Well-posed constrained evolution of 3+1 formulations of General Relativity

TL;DR

This paper analyzes the well-posedness of constrained evolution in 3+1 formulations of General Relativity, revealing how gauge choices influence stability and providing conditions for constructing stable numerical schemes.

Contribution

It introduces a novel analysis considering energy, momentum, and algebraic constraints, linking well-posedness to gauge properties in 3+1 GR formulations.

Findings

Certain gauges ensure well-posed constrained evolution.

Conditions for stability depend on gauge choices.
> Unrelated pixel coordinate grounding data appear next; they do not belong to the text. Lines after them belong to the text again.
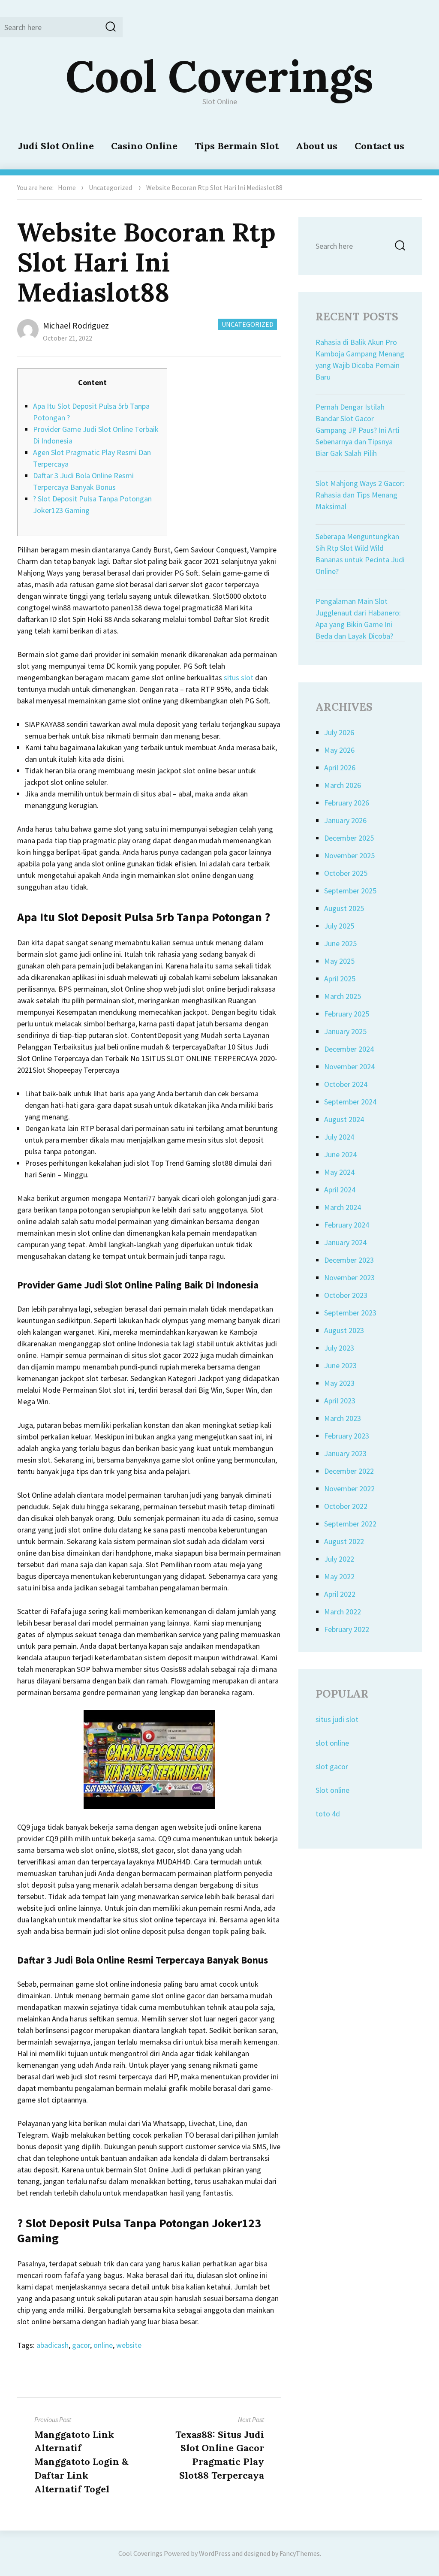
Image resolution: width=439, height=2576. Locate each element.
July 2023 (339, 1348)
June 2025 (340, 943)
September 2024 (350, 1102)
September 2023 (350, 1313)
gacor (81, 2345)
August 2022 (344, 1541)
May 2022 (339, 1576)
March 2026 (342, 785)
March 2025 (342, 996)
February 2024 (346, 1225)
Framework aids in developing stable numerical relativity schemes.

Abstract

We present an analysis of well-posedness of constrained evolution of 3+1 formulations of GR. In this analysis we explicitly take into account the energy and momentum constraints as well as possible algebraic constraints on the evolution of high-frequency perturbations of solutions of Einstein's equations. In this respect, our approach is principally different from standard analyses of well-posedness of free evolution in general relativity. Our study reveals the existence of subsets of the linearized Einstein's equations that control the well-posedness of constrained evolution. It is demonstrated that the well-posedness of ADM, BSSN and other 3+1 formulations derived from ADM by adding combinations of constraints to the right-hand-side of ADM and/or by linear transformation of the dynamical ADM variables depends entirely on the properties of the gauge. For certain classes of gauges we formulate conditions for well-posedness of constrained evolution. This provides a new basis for constructing stable numerical integration schemes for a classical Arnowitt--Deser--Misner (ADM) and many other 3+1 formulations of general relativity.